Data lines:
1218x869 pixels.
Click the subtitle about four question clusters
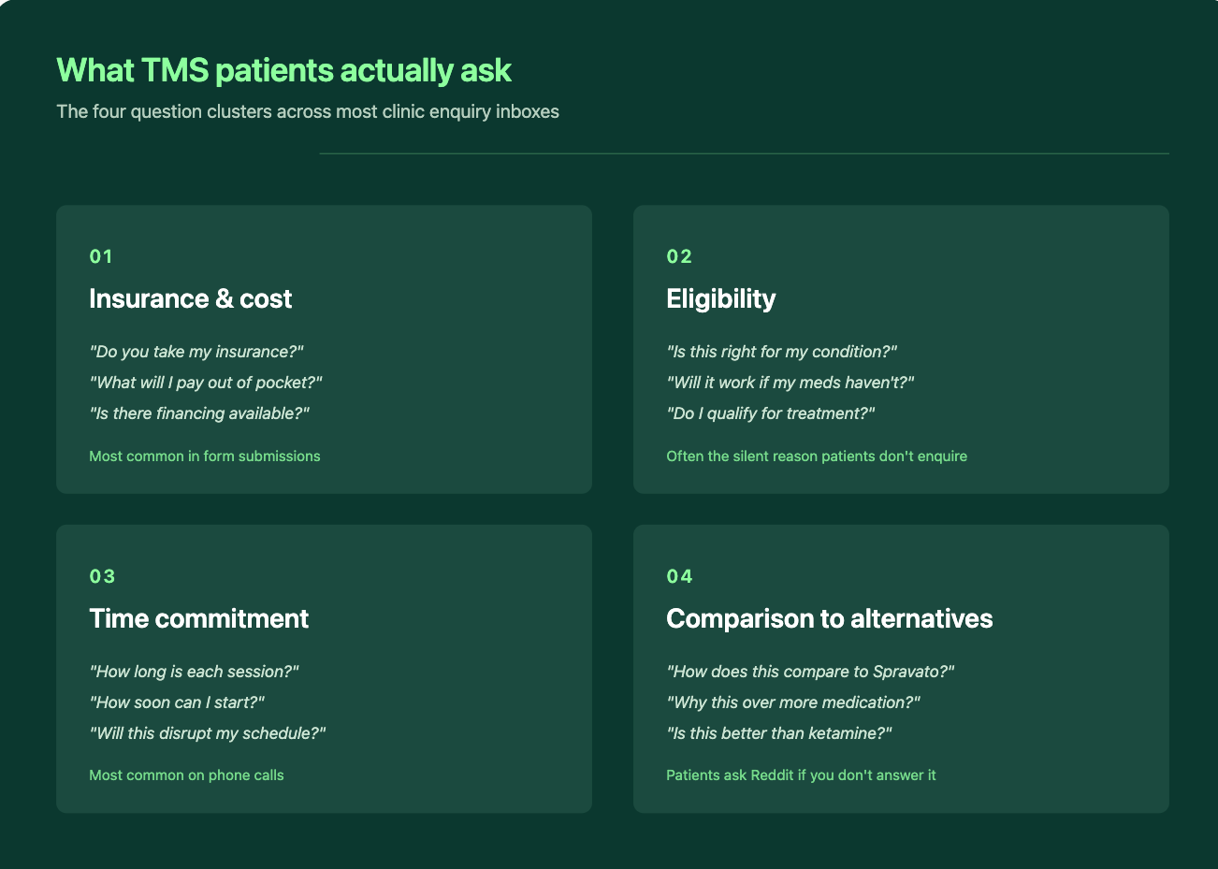308,112
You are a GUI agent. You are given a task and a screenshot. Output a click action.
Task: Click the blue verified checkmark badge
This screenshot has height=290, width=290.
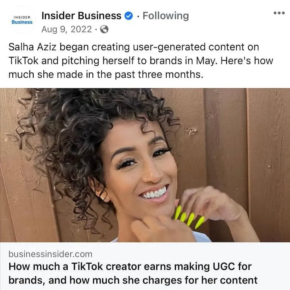coord(128,16)
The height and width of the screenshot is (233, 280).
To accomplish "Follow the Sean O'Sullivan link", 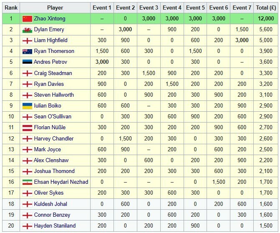I will point(53,117).
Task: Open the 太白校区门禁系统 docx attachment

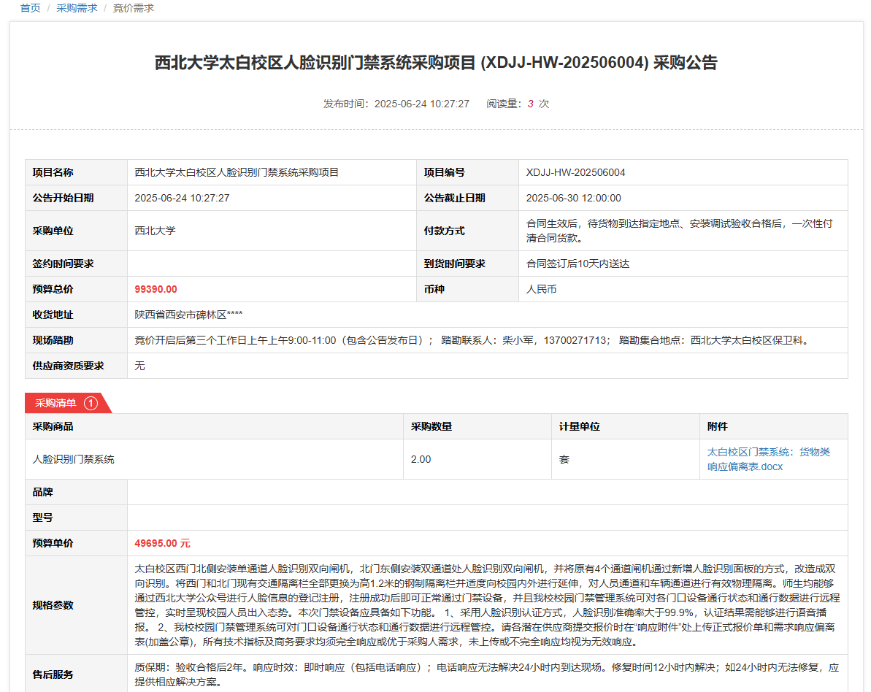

Task statement: List each line in the records that contains the string "width". Case counts.

Exercise solution:
This screenshot has height=290, width=290.
The height and width of the screenshot is (233, 280).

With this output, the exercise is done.